Ponatinib will likely initially grow in refractory utilization, particularly given the efficacy after other CML drugs. Ponatinib could also move into some firstline because of its broader efficacy than competitors Novartis's Gleevec and Tasigna, and Bristol-Myers Squibb's (NYSE:BMY) Sprycel.
RBC Capital Markets estimate Ponatinib is a potential $700-million franchise with a long-term opportunity to grow globally into earlier stages of use, which offers an attractive multi-year upside growth opportunity for Ariad.
But, analysts believe the company's AP26113 should be better than Ponatinib and could drive further stock upside.
"While investors have focused primarily on Ponatinib as Ariad's blockbuster drug (and rightly so), we think they should now start to look beyond the current enthusiasm and realize that AP26113 could be as big as or bigger than Ponatinib over the long run," RBC Capital Markets analyst Michael Yee wrote in a note to clients.
Yee said Ariad shares could move higher based on the potential of AP26113 in ALK+ lung cancer and other rare mutated forms of lung cancer, driving a long-term opportunity of $500 million to $1 billion that is not widely reflected in Street estimates.

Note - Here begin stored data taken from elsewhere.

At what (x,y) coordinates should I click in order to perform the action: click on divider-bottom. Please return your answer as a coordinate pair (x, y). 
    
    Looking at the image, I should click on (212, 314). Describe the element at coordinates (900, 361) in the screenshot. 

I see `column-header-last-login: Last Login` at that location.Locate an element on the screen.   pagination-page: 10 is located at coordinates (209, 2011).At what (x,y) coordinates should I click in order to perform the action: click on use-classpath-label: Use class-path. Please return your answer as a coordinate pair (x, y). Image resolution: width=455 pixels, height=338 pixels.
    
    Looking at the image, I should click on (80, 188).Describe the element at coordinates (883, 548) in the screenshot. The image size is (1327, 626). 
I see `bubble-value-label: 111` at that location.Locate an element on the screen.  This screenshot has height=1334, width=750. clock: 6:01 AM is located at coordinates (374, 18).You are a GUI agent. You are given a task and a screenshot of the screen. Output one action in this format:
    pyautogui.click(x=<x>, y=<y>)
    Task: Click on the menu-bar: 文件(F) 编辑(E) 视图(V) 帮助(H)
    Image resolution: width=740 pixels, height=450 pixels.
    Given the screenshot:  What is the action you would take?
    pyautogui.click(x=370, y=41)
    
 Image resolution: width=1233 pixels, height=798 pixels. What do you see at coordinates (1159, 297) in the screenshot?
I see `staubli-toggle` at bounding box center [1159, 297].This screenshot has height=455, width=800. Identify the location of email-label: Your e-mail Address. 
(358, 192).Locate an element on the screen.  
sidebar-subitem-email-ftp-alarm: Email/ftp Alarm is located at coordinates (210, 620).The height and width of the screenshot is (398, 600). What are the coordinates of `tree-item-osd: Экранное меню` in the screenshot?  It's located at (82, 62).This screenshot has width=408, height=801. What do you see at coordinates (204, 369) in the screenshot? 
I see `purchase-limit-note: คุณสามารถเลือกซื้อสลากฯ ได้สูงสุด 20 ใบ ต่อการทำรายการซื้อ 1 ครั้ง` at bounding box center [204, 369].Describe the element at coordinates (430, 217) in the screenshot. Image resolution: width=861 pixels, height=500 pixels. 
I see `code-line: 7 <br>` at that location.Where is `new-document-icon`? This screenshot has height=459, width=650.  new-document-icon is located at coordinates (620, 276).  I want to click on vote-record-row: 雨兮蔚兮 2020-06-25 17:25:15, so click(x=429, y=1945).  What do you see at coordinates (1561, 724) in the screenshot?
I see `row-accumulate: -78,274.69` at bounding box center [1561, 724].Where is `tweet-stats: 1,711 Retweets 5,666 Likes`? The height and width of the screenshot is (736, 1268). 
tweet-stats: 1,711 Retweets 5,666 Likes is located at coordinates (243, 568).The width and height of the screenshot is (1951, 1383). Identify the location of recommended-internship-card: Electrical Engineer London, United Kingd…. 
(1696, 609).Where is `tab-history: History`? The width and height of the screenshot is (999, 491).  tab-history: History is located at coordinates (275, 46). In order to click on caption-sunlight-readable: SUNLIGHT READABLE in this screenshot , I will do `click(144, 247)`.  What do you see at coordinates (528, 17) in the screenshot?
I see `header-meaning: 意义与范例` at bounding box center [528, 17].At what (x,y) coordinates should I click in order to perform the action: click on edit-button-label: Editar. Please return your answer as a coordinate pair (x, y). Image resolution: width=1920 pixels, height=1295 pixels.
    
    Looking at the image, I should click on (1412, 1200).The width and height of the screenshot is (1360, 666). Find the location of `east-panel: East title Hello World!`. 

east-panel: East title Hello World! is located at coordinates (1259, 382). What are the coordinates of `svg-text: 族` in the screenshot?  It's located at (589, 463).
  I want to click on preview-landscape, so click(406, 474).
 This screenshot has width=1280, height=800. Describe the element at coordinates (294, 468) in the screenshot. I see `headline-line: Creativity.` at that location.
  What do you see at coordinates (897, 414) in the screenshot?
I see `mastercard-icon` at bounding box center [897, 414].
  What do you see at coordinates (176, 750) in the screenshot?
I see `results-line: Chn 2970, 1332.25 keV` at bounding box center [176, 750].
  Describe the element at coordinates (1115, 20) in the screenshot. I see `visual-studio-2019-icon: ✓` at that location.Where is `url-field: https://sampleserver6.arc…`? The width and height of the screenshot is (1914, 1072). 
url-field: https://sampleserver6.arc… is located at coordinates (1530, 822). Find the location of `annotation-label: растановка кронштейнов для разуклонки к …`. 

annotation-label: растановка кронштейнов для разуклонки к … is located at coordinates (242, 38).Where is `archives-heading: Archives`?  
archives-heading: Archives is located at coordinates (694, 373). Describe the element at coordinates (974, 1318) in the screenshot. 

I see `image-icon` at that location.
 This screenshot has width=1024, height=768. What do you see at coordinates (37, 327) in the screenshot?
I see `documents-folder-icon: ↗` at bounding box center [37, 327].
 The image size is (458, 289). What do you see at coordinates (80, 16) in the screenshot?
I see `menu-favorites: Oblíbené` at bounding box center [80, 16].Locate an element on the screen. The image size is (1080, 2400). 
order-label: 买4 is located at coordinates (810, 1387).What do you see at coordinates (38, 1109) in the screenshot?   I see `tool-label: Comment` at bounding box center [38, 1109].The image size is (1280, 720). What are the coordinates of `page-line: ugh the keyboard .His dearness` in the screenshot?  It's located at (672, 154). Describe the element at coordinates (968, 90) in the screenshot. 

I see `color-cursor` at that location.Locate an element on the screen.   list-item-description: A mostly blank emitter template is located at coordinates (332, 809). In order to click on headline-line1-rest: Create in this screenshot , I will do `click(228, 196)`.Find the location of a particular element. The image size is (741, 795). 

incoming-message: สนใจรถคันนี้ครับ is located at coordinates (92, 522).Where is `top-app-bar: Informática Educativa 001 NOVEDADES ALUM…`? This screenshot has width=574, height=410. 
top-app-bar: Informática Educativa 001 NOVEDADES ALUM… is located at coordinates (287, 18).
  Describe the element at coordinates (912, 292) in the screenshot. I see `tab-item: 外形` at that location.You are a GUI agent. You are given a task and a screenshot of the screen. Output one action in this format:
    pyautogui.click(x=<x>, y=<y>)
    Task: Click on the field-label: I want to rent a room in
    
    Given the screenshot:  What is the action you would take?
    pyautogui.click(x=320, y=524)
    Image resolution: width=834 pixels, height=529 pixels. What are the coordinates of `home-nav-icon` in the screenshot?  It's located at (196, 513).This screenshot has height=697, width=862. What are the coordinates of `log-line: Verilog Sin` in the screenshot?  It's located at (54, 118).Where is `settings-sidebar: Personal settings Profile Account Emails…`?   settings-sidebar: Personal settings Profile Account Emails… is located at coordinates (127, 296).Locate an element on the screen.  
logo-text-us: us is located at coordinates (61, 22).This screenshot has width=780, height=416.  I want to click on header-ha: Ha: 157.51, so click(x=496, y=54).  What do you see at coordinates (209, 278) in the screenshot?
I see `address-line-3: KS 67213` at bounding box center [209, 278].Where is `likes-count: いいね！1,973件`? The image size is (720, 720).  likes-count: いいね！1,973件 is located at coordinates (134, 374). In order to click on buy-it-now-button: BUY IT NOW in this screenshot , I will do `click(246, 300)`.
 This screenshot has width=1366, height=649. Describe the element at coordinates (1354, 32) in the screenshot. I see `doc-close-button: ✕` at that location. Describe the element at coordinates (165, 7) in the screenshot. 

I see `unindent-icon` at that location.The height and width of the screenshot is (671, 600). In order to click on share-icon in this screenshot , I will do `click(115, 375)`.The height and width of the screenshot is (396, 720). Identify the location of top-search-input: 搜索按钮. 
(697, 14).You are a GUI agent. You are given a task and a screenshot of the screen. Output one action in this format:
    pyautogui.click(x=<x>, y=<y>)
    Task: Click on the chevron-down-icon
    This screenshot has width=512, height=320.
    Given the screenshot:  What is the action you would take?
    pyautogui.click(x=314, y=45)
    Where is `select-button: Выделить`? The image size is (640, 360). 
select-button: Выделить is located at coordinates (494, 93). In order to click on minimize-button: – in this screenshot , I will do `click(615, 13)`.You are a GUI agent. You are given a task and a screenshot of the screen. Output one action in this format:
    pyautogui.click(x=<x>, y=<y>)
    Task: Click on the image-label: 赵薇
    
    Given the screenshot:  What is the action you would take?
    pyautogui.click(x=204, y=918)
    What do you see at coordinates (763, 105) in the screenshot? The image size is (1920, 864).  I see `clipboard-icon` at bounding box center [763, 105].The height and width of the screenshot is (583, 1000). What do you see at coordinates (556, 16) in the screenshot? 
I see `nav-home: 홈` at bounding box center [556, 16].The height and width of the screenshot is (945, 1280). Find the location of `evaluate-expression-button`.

Meanwhile, the analyst said the drug should be very active in ALK+ treatment-naïve patients, showing 10 times more potent affinity than Pfizer's Crizotinib (brand name Xalkori) and thus could compete in the first line against Pfizer (NYSE:PFE).
At roughly $100,000 annually and 25 percent to 50 percent penetration in the long term, AP26113 could become a $500 million+ drug in the US and Europe alone just in ALK+ patients, or $350 million in the US and $200 million+ in the EU, the analyst said.
The company estimates roughly 40,000 ALK+ patients worldwide. The AP26113 could be at least a $1 billion to $2 billion drug worldwide if it was commercialized in all major developed and developing countries.
Yee noted that consensus estimates for Pfizer's Crizotinib are up to $800 million in peak sales based on various market assumptions, which implies that AP26113 could become a blockbuster if it is used where Crizotinib is used, but also in patients who fail Crizotinib, which is an open market opportunity given no other primary competitor in ALK+ development.
AP26113 could be in a pivotal Phase II registration study as early as 2013.
"We believe Phase II data will show solid efficacy in ALK+ naïve and ALK+ Crizotinib refractory patients, as well as in EGFR+ mutant patients. Clear efficacy in different patient groups would lead investors to believe AP26113 is as good as or potentially better than Pfizer's blockbuster ALK+ drug, which the Street has modeled up to peak sales of $1 billion," said Yee, who initiated coverage on the stock with an "outperform" rating.
Ariad is expected to announce its fourth-quarter and full-year results on Feb.28. Analysts expect a loss of 17 cents a share on revenue of $1.02 million for the fourth quarter and a loss of 70 cents a share on revenue of $26.18 million for the full year, according to Thomson Reuters.
Shares of Ariad have surged 139 percent in the last one year and is currently trading at $15, down 25 cents or 1.62 percent on Nasdaq. Analyst Yee has a price target of $20.